▶ [Exercise] Word for word, copy out the records given below.

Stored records
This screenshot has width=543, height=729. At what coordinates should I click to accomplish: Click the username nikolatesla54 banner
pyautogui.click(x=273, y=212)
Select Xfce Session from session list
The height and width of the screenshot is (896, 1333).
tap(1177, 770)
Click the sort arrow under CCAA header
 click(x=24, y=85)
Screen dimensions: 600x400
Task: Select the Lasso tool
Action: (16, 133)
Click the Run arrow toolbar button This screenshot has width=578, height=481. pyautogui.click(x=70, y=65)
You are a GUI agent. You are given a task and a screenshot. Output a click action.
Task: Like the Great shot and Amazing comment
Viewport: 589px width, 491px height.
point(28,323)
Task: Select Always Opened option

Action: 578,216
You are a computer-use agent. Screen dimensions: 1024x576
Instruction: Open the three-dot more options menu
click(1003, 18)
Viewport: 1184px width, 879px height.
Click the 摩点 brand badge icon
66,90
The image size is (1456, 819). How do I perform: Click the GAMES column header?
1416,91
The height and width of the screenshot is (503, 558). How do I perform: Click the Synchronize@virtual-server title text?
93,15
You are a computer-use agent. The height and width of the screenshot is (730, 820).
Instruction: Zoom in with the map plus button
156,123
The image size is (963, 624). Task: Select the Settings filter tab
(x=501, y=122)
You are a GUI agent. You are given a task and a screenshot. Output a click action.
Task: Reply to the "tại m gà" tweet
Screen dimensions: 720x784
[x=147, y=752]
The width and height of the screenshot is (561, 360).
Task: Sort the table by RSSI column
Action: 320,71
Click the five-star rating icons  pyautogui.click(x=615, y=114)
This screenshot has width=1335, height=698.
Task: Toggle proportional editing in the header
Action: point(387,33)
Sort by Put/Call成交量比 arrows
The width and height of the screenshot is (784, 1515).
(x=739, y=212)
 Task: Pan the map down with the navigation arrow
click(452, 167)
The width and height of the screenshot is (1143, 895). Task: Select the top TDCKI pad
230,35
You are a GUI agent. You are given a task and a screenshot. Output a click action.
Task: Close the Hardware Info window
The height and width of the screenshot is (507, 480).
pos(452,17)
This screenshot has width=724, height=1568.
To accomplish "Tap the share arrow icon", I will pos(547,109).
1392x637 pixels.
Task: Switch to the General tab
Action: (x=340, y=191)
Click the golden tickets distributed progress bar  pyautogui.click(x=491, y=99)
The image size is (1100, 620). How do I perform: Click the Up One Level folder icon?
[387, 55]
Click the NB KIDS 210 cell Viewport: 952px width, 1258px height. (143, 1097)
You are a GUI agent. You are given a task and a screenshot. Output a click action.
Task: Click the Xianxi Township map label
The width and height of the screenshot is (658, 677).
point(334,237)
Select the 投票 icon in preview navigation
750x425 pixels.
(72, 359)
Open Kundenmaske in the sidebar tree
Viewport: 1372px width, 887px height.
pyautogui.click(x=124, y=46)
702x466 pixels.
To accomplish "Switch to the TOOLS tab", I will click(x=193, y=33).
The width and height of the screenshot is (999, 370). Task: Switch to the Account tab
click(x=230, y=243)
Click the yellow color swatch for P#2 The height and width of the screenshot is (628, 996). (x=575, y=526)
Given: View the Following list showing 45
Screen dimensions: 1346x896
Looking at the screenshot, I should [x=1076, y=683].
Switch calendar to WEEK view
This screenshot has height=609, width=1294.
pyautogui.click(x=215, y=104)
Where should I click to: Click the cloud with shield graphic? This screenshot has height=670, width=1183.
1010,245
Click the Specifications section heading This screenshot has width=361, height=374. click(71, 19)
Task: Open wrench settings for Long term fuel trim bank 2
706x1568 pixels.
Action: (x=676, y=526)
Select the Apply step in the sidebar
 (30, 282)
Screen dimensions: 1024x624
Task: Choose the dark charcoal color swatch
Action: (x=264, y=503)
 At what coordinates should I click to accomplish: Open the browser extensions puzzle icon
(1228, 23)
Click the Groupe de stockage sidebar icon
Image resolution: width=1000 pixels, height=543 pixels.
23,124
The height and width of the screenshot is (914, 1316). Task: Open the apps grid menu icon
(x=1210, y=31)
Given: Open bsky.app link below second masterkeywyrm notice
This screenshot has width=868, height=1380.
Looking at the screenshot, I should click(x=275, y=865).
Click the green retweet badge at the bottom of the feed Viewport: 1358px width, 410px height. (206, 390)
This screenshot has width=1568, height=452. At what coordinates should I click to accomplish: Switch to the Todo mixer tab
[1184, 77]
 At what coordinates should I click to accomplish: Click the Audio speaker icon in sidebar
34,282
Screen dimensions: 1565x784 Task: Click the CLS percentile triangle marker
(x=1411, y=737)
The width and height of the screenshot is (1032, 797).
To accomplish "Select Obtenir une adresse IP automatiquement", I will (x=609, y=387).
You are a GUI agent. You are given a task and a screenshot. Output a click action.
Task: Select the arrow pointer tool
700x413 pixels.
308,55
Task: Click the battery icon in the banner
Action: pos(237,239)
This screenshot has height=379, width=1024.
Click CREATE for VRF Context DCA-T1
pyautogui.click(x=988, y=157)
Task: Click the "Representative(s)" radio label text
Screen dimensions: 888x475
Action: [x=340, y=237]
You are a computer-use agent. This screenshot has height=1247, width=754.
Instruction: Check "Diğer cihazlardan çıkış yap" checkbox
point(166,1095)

▶ [Answer to this exercise]
This screenshot has width=543, height=729. At what coordinates should I click to accomplish: Click the username nikolatesla54 banner
pyautogui.click(x=273, y=212)
Select Xfce Session from session list
The height and width of the screenshot is (896, 1333).
tap(1177, 770)
Click the sort arrow under CCAA header
 click(x=24, y=85)
Screen dimensions: 600x400
Task: Select the Lasso tool
Action: (16, 133)
Click the Run arrow toolbar button This screenshot has width=578, height=481. pyautogui.click(x=70, y=65)
You are a GUI agent. You are given a task and a screenshot. Output a click action.
Task: Like the Great shot and Amazing comment
Viewport: 589px width, 491px height.
point(28,323)
Task: Select Always Opened option

Action: 578,216
You are a computer-use agent. Screen dimensions: 1024x576
Instruction: Open the three-dot more options menu
click(1003, 18)
Viewport: 1184px width, 879px height.
Click the 摩点 brand badge icon
66,90
The image size is (1456, 819). How do I perform: Click the GAMES column header?
1416,91
The height and width of the screenshot is (503, 558). How do I perform: Click the Synchronize@virtual-server title text?
93,15
You are a computer-use agent. The height and width of the screenshot is (730, 820).
Instruction: Zoom in with the map plus button
156,123
The image size is (963, 624). Task: Select the Settings filter tab
(x=501, y=122)
You are a GUI agent. You are given a task and a screenshot. Output a click action.
Task: Reply to the "tại m gà" tweet
Screen dimensions: 720x784
[x=147, y=752]
The width and height of the screenshot is (561, 360).
Task: Sort the table by RSSI column
Action: 320,71
Click the five-star rating icons  pyautogui.click(x=615, y=114)
This screenshot has width=1335, height=698.
Task: Toggle proportional editing in the header
Action: point(387,33)
Sort by Put/Call成交量比 arrows
The width and height of the screenshot is (784, 1515).
(x=739, y=212)
 Task: Pan the map down with the navigation arrow
click(452, 167)
The width and height of the screenshot is (1143, 895). Task: Select the top TDCKI pad
230,35
You are a GUI agent. You are given a task and a screenshot. Output a click action.
Task: Close the Hardware Info window
The height and width of the screenshot is (507, 480).
pos(452,17)
This screenshot has width=724, height=1568.
To accomplish "Tap the share arrow icon", I will pos(547,109).
1392x637 pixels.
Task: Switch to the General tab
Action: (x=340, y=191)
Click the golden tickets distributed progress bar  pyautogui.click(x=491, y=99)
The image size is (1100, 620). How do I perform: Click the Up One Level folder icon?
[387, 55]
Click the NB KIDS 210 cell Viewport: 952px width, 1258px height. (143, 1097)
You are a GUI agent. You are given a task and a screenshot. Output a click action.
Task: Click the Xianxi Township map label
The width and height of the screenshot is (658, 677).
point(334,237)
Select the 投票 icon in preview navigation
750x425 pixels.
(72, 359)
Open Kundenmaske in the sidebar tree
Viewport: 1372px width, 887px height.
pyautogui.click(x=124, y=46)
702x466 pixels.
To accomplish "Switch to the TOOLS tab", I will click(x=193, y=33).
The width and height of the screenshot is (999, 370). Task: Switch to the Account tab
click(x=230, y=243)
Click the yellow color swatch for P#2 The height and width of the screenshot is (628, 996). (x=575, y=526)
Given: View the Following list showing 45
Screen dimensions: 1346x896
Looking at the screenshot, I should [x=1076, y=683].
Switch calendar to WEEK view
This screenshot has height=609, width=1294.
pyautogui.click(x=215, y=104)
Where should I click to: Click the cloud with shield graphic? This screenshot has height=670, width=1183.
1010,245
Click the Specifications section heading This screenshot has width=361, height=374. click(71, 19)
Task: Open wrench settings for Long term fuel trim bank 2
706x1568 pixels.
Action: (x=676, y=526)
Select the Apply step in the sidebar
 (30, 282)
Screen dimensions: 1024x624
Task: Choose the dark charcoal color swatch
Action: (x=264, y=503)
 At what coordinates should I click to accomplish: Open the browser extensions puzzle icon
(1228, 23)
Click the Groupe de stockage sidebar icon
Image resolution: width=1000 pixels, height=543 pixels.
23,124
The height and width of the screenshot is (914, 1316). Task: Open the apps grid menu icon
(x=1210, y=31)
Given: Open bsky.app link below second masterkeywyrm notice
This screenshot has width=868, height=1380.
Looking at the screenshot, I should click(x=275, y=865).
Click the green retweet badge at the bottom of the feed Viewport: 1358px width, 410px height. (206, 390)
This screenshot has width=1568, height=452. At what coordinates should I click to accomplish: Switch to the Todo mixer tab
[1184, 77]
 At what coordinates should I click to accomplish: Click the Audio speaker icon in sidebar
34,282
Screen dimensions: 1565x784 Task: Click the CLS percentile triangle marker
(x=1411, y=737)
The width and height of the screenshot is (1032, 797).
To accomplish "Select Obtenir une adresse IP automatiquement", I will (x=609, y=387).
You are a GUI agent. You are given a task and a screenshot. Output a click action.
Task: Select the arrow pointer tool
700x413 pixels.
308,55
Task: Click the battery icon in the banner
Action: pos(237,239)
This screenshot has height=379, width=1024.
Click CREATE for VRF Context DCA-T1
pyautogui.click(x=988, y=157)
Task: Click the "Representative(s)" radio label text
Screen dimensions: 888x475
Action: [x=340, y=237]
You are a computer-use agent. This screenshot has height=1247, width=754.
Instruction: Check "Diğer cihazlardan çıkış yap" checkbox
point(166,1095)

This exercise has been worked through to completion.